そうですね。 「期限付きの高校生活」。 「青春」でもなく「アオハル」でもない、 何だか大人びている感じがします。 ことばがお好きなのですね。 ふとした一言が残る。 私が覚えているのは、「○肉○食」に漢字を当てはめて4文字熟語を作りなさい、という設問に、「焼肉定食」と書いて、正解したという話です。 SF小説になりそうな思考展開ですね。 授業中でも、いろいろと想像する方が大事なこともあるので、 少しくらい授業を聞きそびれても大丈夫です。 とても楽しく拝読させていただきました。 ありがとうございます。
1この作品の面白さは、先生の言った言葉が“私”によって様々に解釈されていくことで一行の中に存在する“先生”を次第に浮き彫りにしていくかのような錯覚を覚えるところにあると思います。青春の切り取り方がとても鮮やかでした。
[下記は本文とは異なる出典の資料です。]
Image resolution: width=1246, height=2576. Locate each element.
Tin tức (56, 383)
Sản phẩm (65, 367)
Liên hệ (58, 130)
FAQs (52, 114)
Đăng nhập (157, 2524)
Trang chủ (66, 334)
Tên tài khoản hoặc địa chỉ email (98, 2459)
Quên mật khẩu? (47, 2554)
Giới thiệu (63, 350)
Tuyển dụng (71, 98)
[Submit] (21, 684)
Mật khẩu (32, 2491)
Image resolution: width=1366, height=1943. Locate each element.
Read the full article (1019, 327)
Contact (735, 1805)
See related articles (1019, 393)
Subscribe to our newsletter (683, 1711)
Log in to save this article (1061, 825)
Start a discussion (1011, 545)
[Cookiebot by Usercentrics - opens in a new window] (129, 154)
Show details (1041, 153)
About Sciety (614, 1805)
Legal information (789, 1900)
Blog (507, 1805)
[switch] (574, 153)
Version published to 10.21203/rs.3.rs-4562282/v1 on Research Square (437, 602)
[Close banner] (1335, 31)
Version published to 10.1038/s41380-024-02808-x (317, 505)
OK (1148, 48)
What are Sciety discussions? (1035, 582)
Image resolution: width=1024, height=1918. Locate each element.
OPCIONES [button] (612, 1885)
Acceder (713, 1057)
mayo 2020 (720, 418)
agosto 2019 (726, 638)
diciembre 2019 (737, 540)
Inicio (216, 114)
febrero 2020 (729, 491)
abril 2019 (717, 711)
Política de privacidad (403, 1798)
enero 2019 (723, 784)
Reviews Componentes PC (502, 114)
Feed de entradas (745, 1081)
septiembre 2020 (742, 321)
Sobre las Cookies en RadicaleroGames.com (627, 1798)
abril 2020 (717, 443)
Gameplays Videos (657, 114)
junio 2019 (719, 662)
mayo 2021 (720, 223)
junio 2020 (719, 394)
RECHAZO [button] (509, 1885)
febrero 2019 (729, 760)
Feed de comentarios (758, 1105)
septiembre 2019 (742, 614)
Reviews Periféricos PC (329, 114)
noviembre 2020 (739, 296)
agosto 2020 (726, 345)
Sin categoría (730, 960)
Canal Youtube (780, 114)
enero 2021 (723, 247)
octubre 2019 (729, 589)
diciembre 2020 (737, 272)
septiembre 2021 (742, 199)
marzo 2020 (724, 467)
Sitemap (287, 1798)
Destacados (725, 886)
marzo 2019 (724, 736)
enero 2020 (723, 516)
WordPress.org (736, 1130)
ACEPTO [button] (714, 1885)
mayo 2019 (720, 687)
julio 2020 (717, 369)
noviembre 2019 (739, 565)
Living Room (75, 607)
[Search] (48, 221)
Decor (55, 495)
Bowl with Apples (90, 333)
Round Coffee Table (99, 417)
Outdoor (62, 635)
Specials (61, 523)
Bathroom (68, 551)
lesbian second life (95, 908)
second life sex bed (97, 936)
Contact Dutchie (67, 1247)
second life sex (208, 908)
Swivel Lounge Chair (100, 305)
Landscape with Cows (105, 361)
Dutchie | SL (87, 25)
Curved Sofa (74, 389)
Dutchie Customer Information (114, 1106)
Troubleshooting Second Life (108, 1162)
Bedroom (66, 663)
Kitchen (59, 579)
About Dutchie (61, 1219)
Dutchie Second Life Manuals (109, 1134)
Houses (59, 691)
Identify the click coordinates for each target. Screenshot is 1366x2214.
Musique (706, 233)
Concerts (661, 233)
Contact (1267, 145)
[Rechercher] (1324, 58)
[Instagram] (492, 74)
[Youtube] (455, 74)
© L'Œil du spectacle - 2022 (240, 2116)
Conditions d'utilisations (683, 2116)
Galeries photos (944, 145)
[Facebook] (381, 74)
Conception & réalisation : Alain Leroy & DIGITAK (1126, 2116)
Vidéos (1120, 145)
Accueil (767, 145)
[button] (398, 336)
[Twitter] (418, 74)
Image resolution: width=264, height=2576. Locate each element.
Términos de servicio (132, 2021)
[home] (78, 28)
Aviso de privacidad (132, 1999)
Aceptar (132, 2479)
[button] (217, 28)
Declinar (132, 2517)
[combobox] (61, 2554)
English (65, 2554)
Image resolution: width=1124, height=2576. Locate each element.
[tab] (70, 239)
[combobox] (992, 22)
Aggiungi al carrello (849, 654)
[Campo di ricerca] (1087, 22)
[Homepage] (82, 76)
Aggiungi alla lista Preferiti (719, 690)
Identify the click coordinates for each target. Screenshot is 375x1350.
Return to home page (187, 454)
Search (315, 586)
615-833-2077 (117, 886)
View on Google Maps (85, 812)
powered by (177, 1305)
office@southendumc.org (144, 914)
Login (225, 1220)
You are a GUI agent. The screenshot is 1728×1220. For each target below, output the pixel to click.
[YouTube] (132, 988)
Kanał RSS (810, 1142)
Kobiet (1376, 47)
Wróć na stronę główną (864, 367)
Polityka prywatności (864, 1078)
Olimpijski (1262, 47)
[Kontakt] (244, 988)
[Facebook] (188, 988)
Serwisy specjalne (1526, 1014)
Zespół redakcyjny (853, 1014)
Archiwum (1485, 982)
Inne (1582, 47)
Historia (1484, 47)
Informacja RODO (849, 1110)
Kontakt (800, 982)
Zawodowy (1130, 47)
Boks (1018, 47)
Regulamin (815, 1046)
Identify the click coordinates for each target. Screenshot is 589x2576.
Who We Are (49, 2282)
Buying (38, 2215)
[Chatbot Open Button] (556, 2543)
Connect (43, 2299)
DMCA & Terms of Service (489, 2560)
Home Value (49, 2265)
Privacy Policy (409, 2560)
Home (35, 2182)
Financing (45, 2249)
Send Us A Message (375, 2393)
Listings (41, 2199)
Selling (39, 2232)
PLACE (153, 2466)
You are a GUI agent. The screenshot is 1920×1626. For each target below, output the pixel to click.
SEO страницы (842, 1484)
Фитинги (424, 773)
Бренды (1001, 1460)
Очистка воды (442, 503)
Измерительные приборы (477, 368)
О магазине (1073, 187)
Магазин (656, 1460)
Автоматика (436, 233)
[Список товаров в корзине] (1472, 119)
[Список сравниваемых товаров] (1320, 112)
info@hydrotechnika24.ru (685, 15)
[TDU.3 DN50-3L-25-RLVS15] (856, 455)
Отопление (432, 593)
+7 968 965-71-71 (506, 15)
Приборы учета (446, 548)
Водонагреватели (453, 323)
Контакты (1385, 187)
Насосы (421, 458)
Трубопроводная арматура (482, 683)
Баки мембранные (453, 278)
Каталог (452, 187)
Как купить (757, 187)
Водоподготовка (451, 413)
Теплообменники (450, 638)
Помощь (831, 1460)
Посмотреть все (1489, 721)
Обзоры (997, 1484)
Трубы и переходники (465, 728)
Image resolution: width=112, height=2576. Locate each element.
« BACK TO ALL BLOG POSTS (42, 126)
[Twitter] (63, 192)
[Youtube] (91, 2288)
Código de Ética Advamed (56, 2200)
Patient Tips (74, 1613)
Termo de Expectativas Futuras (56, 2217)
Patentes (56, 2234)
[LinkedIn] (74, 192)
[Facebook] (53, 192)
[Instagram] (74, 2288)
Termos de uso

1こんにちは。 世界中どこ探しても時計が一個も無かったら、時間という存在も知らなかったら、どう生きるんだろうか自分は、と考えさせられました。
1一定の水準には達している作品で、 つい鶴見俊輔の「この時」と比べてみたくなりました。 本作は、「この時」と比べると、しっかりオチがあって、 かなりポップですが、 詩自体の魅力がマイナスになっている嫌いもある。 詩にそぐわない「甘い」表現もいくつかあり、 文体が平べったいなという感じも受けます。 この空行の使い方も、あまり効果的とはいえないです。 だがしかし、人気の出る書き手さんになる素質は十分にあると思いました。